Penso però anche che nel corso degli ultimi tre secoli si sia sviluppato in Europa e nel mondo un pensiero di sinistra, laico, socialista e comunista che, pur talvolta registrando significativi punti contatto con il dettato evangelico, ha avuto una sua storia, una sua autonomia, una sua solidità. E numerose traduzioni politiche concrete. In forme diverse, positive e negative. Il pensiero di Berlinguer ne ha fatto parte in modo significativo, con risonanze internazionali. Berlinguer non era né più avanti né più indietro di papa Francesco. Portava avanti i suoi ideali, che erano gli ideali di un grande, storico, internazionale movimento di popolo, e di un grande partito. Nello stesso tempo ha cercato costantemente, tenacemente, i terreni comuni tra la sinistra “storica” e il mondo cristiano. Valgano le parole che pronunciò, ad esempio, nel 1972 nel corso di un congresso romano, dicendosi convinto che tra comunisti e masse popolari cattoliche (questo era il linguaggio del tempo) fosse possibile allargare “il terreno dell’incontro, della collaborazione, dell’intesa e dell’unità per la salvaguardia e l’adeguamento al nostro tempo di quei valori che appartengono non solo alla sfera politica, ma a quella morale della società”. Ricordava che “valori come quelli della giustizia, della fraternità tra gli uomini, della pace e dell’ordine democratico sia interno sia internazionale, del rinnovamento della famiglia, della dignità della persona non sono scritti soltanto sui testi da cui si nutre la coscienza religiosa dei cattolici, ma anche nel nostro programma di trasformazione dell’assetto sociale del nostro paese e del mondo”. Cito queste parole perché sono del 1972, assai precedenti a quelle analoghe, più note e ampiamente frequentate, sullo stesso argomento contenute nella lettera al vescovo di Ivrea monsignor Bettazzi (del 1977) e a quelle dell’intervista rilasciata dieci anni dopo, nel 1982, all’Agenzia Adista, significativamente intitolata “Ricominciare insieme dagli ultimi”, in cui Berlinguer chiamava alla mobilitazione comune perché non “siano i lavoratori, i disoccupati, i pensionati, i giovani, le donne, le popolazioni del mezzogiorno a pagare ancora una volta le spese della crisi”. Parole profetiche, appunto.

Tutta questa cultura di sinistra in Italia, mi limito al nostro paese, si è in larga parte perduta, proprio in una realtà che ne aveva conosciuto una declinazione autonoma, originale, positiva, per molti versi lungimirante.

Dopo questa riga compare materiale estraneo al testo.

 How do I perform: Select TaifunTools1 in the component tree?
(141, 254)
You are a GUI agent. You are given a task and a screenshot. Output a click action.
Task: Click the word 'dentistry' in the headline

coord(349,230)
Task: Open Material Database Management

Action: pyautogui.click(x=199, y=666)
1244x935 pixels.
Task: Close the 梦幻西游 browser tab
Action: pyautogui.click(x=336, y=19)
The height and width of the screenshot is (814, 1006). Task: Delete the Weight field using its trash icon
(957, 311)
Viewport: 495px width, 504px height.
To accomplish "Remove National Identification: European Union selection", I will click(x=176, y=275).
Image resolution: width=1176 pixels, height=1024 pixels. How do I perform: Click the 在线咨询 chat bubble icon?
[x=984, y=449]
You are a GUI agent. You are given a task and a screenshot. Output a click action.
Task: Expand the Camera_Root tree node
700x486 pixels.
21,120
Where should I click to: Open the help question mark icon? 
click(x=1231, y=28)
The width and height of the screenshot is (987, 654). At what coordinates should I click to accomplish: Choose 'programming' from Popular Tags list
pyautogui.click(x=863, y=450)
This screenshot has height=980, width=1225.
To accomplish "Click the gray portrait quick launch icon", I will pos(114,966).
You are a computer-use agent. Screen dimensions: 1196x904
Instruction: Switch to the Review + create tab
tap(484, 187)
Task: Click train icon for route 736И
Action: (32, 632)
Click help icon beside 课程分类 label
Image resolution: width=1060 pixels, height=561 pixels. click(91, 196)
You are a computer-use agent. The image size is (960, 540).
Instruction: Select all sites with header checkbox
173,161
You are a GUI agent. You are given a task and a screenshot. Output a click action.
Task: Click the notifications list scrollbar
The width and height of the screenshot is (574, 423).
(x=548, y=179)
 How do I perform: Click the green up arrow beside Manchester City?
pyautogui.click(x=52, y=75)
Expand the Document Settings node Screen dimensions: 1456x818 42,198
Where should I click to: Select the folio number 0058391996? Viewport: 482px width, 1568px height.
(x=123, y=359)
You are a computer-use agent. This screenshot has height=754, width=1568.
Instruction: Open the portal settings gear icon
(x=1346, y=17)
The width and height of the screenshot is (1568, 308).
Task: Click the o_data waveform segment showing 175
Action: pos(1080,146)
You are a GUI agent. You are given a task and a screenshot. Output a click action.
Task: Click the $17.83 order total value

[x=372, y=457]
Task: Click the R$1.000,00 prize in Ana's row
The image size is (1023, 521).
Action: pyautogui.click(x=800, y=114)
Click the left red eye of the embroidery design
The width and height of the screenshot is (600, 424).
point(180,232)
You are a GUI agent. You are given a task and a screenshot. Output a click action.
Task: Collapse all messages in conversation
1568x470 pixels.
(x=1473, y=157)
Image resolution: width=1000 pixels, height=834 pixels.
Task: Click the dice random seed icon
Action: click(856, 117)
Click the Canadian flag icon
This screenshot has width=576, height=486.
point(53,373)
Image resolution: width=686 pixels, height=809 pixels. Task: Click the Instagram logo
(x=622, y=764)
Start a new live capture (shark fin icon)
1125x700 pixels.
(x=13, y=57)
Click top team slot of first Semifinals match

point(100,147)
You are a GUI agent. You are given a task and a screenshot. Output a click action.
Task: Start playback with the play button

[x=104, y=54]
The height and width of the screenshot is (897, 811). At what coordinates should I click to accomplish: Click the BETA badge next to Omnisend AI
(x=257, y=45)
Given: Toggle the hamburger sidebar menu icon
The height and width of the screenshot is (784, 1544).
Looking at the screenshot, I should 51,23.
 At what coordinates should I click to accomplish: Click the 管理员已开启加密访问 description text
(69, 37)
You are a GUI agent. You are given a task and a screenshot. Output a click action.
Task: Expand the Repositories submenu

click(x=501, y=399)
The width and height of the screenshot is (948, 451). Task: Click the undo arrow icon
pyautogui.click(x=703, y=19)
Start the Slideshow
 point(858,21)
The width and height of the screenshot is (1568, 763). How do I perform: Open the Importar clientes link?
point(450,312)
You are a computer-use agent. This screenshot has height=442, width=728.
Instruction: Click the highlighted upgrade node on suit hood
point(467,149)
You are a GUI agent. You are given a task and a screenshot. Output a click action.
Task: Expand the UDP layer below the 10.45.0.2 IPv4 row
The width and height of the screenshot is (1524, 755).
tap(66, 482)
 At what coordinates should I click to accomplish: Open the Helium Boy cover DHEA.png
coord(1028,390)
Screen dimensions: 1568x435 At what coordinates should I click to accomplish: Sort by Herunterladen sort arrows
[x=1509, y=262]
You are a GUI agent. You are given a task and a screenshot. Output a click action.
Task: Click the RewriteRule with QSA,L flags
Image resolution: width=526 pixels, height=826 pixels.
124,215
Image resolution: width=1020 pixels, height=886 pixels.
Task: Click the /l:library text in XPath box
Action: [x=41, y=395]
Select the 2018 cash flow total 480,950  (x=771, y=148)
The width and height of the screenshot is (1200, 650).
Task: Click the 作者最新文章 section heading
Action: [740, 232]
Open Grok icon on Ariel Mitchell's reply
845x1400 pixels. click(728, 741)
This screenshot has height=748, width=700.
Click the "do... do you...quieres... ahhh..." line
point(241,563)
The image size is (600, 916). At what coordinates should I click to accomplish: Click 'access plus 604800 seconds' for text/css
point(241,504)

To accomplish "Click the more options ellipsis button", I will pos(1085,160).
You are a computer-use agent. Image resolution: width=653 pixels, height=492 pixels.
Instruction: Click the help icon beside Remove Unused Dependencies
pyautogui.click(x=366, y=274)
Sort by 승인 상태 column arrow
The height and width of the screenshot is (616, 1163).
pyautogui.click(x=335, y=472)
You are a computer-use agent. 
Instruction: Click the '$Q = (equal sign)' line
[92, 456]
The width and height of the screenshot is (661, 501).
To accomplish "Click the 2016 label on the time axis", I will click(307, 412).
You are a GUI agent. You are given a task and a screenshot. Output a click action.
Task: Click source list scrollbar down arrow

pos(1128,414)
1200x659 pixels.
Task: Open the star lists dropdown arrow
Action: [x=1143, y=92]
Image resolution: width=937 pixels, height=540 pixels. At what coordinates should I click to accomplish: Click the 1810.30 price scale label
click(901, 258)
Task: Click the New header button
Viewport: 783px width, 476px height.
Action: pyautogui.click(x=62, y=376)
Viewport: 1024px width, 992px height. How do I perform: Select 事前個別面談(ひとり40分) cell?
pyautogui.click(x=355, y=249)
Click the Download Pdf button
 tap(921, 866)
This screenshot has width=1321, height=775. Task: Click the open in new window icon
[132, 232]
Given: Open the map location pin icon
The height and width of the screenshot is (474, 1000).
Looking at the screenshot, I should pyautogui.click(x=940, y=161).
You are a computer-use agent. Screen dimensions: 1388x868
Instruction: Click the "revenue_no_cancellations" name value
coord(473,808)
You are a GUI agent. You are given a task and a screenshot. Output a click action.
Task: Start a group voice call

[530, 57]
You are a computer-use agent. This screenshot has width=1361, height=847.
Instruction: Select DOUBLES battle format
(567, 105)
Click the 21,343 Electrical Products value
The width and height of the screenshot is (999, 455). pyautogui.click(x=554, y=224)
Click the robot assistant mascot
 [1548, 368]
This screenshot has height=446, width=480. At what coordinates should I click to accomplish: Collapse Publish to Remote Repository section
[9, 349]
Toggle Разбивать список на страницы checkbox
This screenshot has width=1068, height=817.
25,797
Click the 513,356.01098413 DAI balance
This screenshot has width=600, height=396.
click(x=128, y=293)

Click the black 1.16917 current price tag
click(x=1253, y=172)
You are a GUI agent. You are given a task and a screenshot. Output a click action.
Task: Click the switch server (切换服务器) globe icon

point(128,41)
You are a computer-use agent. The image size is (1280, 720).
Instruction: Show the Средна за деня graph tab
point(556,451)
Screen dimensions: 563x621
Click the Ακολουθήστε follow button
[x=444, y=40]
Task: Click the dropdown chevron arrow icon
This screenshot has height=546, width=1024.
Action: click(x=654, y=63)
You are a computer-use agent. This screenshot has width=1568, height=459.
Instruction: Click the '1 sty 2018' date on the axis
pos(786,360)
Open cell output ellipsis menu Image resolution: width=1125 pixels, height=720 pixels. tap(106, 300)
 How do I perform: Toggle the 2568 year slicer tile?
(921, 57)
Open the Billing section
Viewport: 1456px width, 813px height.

La sua voce critica dello stato di cose esistente (come avrebbe detto Berlinguer), di analisi, di iniziativa, di passione, di visione del futuro è sovrastata dall’invettiva populista. E nel frattempo tra sinistra laica e mondo cattolico sono esplosi conflitti clamorosi, sul terreno dei valori “non negoziabili”, dei temi eticamente sensibili.
Nella realtà politica della “mia” sinistra vedo il ripiegare sul pragmatismo del giorno per giorno, la deriva del far soggiacere i grandi obiettivi di fondo della sua storia, che certo andrebbero declinati in modo attuale, al vento del consenso elettorale. Ma caro amico ti dico, in ordine di “grandezza”: il Vangelo non mi basta, il papa non mi basta, e la scuola di don Milani, che aveva molti aspetti rivoluzionari, non la proporrei oggi come modello tout court della scuola pubblica.